Collection entries:
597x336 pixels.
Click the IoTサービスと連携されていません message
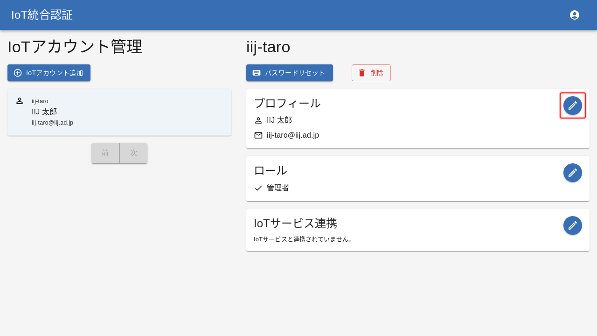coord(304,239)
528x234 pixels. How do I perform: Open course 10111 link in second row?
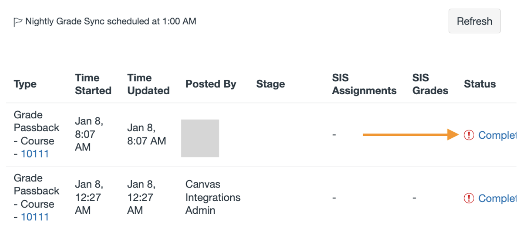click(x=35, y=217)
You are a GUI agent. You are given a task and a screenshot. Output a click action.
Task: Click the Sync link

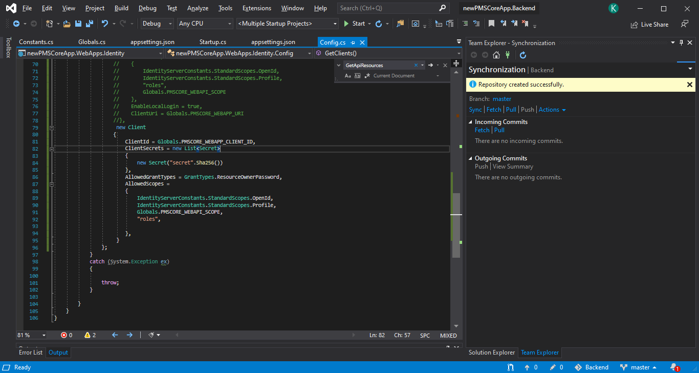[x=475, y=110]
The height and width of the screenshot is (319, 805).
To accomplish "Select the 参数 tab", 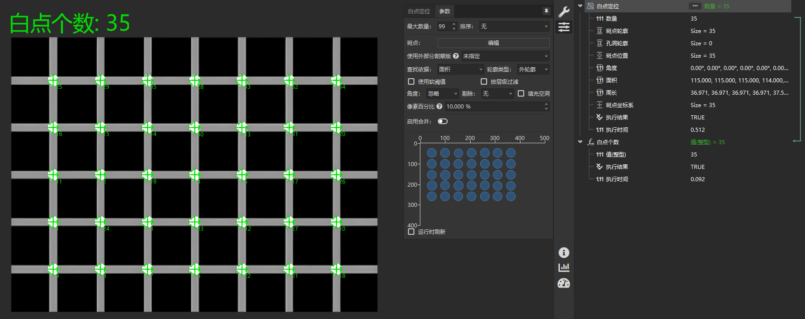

Activity:
If a record contains a picture, leave the picture out; repeat the record itself exactly.

Your solution:
597x336 pixels.
Click the IoTサービスと連携されていません message
coord(304,239)
528x234 pixels. How do I perform: Open course 10111 link in second row?
click(x=35, y=217)
You are a GUI agent. You are given a task and a screenshot. Output a click action.
Task: Click the Sync link

[x=475, y=110]
The height and width of the screenshot is (319, 805).
To accomplish "Select the 参数 tab", 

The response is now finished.